Quelle est la situation dans l’Etat de Rio de Janeiro justement par rapport au reste du Brésil ?
C’est le pire ! Le gouvernement de l’Etat est corrompu et agressif, j’ai moi-même été arrêté lors de manifestations. Et pour le second tour de l’élection au poste de gouverneur, on a le choix entre le corrompu (Luiz Fernando Pezão, ndr) et celui qui considère que l’homosexualité est un péché (Marcelo Crivella, ndr). Alors je vais devoir voter pour le corrompu qui n’approuve pas les lois que l’on essaye de faire passer avec le PPS contre le harcèlement scolaire parce qu’il est lui aussi dirigé par les églises.

La Gay Pride de Rio a l’air de bien fonctionner de son côté, non ?
Je pense qu’elle est très bien en effet, mais elle essuie beaucoup de critiques malheureusement alors qu’elle permet, une fois dans l’année, à des personnes qui doivent cacher leur orientation sexuelle en temps normal de pouvoir la dévoiler et en être fier. On voit des choses bien pires dans les bailes funk et au carnaval.

Qu’avez-vous pensé du débat sur l’homophobie qui a émergé lors du premier tour de l’élection présidentielle, notamment entre Dilma Rousseff et Marina Silva ?
Pour moi, Dilma Rousseff est la personne la plus homophobe au monde. Elle n’a rien fait pour les LGBT, au contraire, elle a été rétrograde, interdisant notamment une campagne promouvant le port du préservatif pour les homosexuels. C’est autorisé pour les hétérosexuels, mais pas pour les gays alors que le taux d’infection au Sida a augmenté de 11% chez les jeunes homosexuels brésiliens. De son côté, Marina Silva s’est positionnée contre le mariage gay, mais elle a évoqué l’adoption et surtout la chose la plus importante à mes yeux : l’intégration dans le plan national d’éducation de la lutte contre l’homophobie. Car il y a des professeurs homophobes et cette homophobie est plus cruelle encore que le racisme. Parce que le jeune noir, quand il rentre chez lui, il retrouve ses parents qui sont noirs aussi et qui vont le consoler. Humilié à l’école, le jeune homosexuel ne va pas trouver le même refuge chez lui. L’indice de suicide est sept fois plus important chez les jeunes gays et 40% des actes homophobes interviennent à l’école.
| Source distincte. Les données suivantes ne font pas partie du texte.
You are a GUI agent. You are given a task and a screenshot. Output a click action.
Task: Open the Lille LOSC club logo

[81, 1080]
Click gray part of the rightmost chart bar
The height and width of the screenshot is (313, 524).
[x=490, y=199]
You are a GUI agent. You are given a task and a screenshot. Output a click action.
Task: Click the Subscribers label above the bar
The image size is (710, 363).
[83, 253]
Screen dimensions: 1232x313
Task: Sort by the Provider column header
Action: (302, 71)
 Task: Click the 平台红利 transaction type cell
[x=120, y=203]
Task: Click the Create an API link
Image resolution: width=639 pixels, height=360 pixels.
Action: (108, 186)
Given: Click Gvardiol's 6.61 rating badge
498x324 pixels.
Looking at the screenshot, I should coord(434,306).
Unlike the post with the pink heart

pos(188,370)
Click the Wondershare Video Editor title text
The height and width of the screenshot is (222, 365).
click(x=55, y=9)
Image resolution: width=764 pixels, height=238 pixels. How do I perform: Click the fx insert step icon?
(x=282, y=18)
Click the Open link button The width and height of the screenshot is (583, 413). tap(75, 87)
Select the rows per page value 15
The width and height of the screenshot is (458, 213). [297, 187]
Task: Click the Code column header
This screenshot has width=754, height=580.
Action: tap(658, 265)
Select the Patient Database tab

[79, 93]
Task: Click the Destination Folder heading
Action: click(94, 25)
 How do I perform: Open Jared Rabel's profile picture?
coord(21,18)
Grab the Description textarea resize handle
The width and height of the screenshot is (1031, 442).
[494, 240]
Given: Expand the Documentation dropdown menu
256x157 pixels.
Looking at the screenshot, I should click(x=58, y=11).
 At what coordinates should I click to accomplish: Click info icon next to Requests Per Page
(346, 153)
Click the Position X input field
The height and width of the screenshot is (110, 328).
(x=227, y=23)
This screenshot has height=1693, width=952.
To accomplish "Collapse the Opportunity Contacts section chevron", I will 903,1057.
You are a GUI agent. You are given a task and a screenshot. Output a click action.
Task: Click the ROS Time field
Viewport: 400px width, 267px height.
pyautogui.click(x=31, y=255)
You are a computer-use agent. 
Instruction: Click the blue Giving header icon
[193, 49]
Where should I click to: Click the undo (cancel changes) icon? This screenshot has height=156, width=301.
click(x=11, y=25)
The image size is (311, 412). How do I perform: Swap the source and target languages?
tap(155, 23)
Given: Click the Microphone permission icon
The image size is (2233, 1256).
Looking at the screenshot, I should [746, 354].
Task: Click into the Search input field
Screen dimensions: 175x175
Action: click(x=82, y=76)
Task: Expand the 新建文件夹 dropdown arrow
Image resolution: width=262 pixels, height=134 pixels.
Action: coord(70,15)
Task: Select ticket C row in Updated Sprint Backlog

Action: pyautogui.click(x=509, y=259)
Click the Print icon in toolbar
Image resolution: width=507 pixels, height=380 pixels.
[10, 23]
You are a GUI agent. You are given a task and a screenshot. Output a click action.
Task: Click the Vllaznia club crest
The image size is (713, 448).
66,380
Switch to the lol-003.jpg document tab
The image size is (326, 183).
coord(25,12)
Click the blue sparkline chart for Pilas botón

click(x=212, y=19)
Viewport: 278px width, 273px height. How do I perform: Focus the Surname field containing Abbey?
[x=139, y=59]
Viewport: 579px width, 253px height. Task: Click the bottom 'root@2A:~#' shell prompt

Il n’y a actuellement aucun programme pour apprendre la tolérance dans les écoles brésiliennes ?
Non, mais je pense que cela viendra, au moins dans les grandes villes. C’est difficile à imaginer dans les plus modestes où les maires et conseils municipaux sont en général homophobes. C’est pour cela que la majorité des homosexuels se réfugient dans les grandes villes, à Rio et São Paulo notamment. C’est ce qu’il m’est arrivé, je suis parti de chez moi à 17 ans pour vivre seul, passant par un long chemin durant lequel la honte a laissé placé à la fierté d’être homosexuel. Je pense que la force et le courage que j’ai aujourd’hui viennent de la douleur que j’ai ressentie étant plus jeune (Eliseu Neto a été battu par son oncle durant toute son adolescence en raison de son homosexualité, ndr). Mais nous sommes peu dans ce cas, il y a beaucoup de jeunes homosexuels qui se mutilent, tombent dans la dépression quand ils ne se suicident pas, principalement ceux issus de familles évangéliques et catholiques.